Referring to Schemes 1 and 2, hydrogen ions (H ⁺ _{) in addition to oxygen (O 2} ) may be generated on the side of the first accommodation space 111 of the connection passage 130 . These hydrogen ions (H ⁺ ) may be converted into _{hydrogen (H 2} ) in the negative electrode 143 by moving toward the second receiving space 122 of the connection passage 130 through the ion exchange membrane 141 . Since hydrogen (H ₂ ) has high solubility in water, it can be dissolved in water accommodated in the second accommodation space 122 to generate hydrogen-containing water, and in particular, hydroxide ions (OH ^- ) in the second accommodation space 122 . Because these are present together, hydrogen-containing water with weak alkalinity can be produced.
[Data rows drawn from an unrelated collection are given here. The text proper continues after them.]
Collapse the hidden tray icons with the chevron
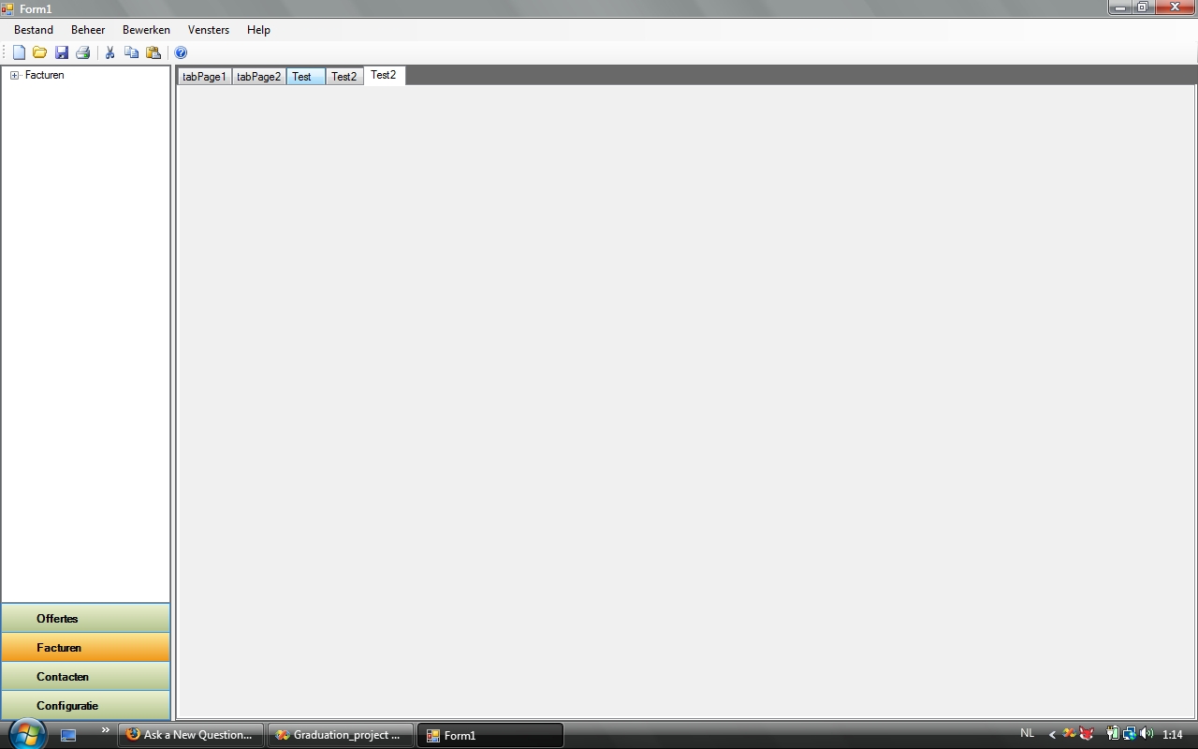The width and height of the screenshot is (1198, 749). click(x=1051, y=734)

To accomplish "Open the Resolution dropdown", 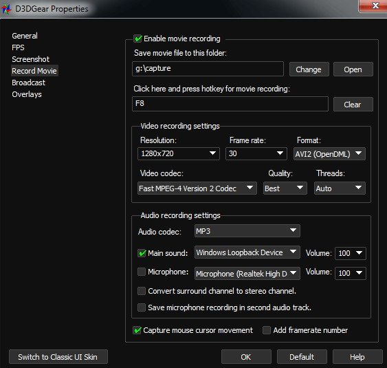I will pos(179,153).
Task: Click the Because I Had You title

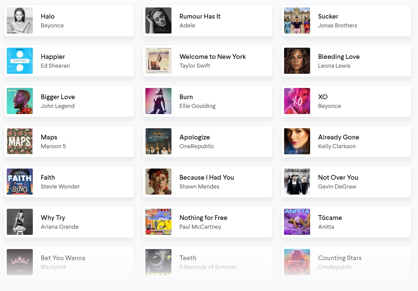Action: [206, 178]
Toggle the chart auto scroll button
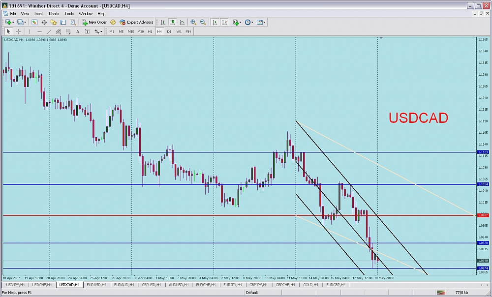 215,22
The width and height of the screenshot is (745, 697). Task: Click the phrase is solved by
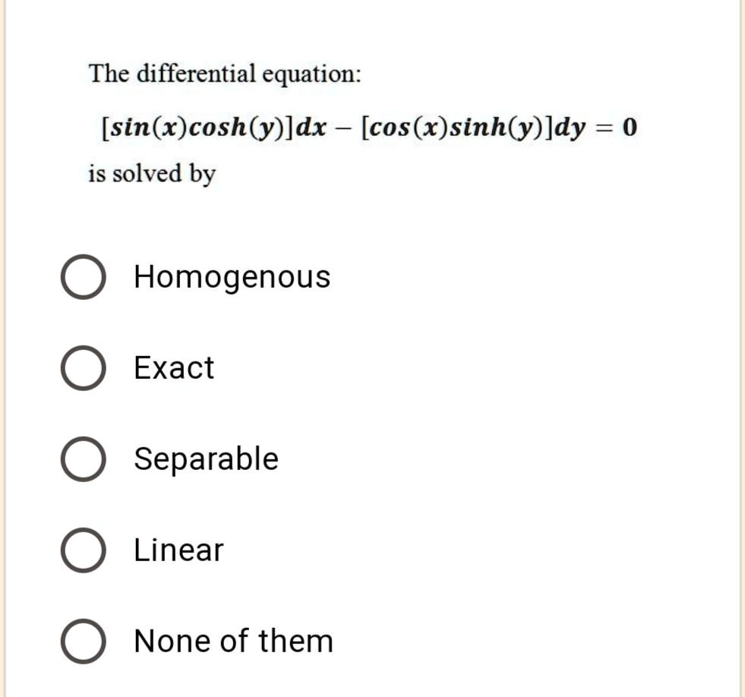[x=152, y=174]

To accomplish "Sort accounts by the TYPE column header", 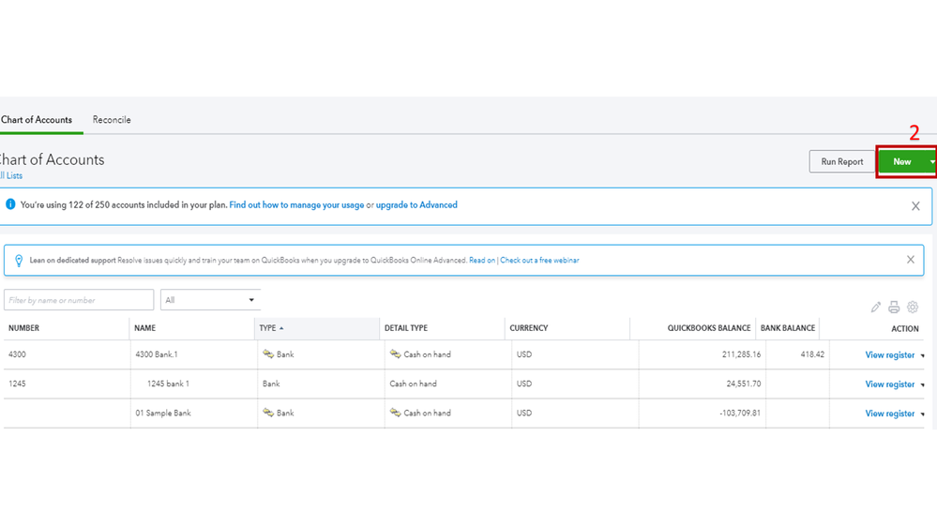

On the other hand, since oxygen (O ₂ ) is mostly in a gaseous state at room temperature, the pressure of the first accommodation space 111 may be increased. On the other hand, since ozone (O ₃ ) itself is in an unstable state, most of it is dissolved in water and decomposed or is spontaneously reduced to be converted into oxygen (O ₂ ). However, ozone (O ₃ ) may cause discomfort or have a harmful effect on the human body due to a peculiar smell even in a very small amount, so an appropriate treatment method for this is required.

The ozone discharge pipe 134 is coupled to the electrolytic cell 110 to form a discharge passage for discharging ozone generated in the first accommodating space 111 to the outside. According to this embodiment, ozone generated in the first accommodation space 111 due to electrolysis is discharged to the ozone water tank 150 through the ozone discharge pipe 134 and is dissolved in water in the ozone water tank 150 to be used as ozone water. can be Ozone water has a strong sterilization effect, so it can be used for cleaning, bacterial control, and odor removal.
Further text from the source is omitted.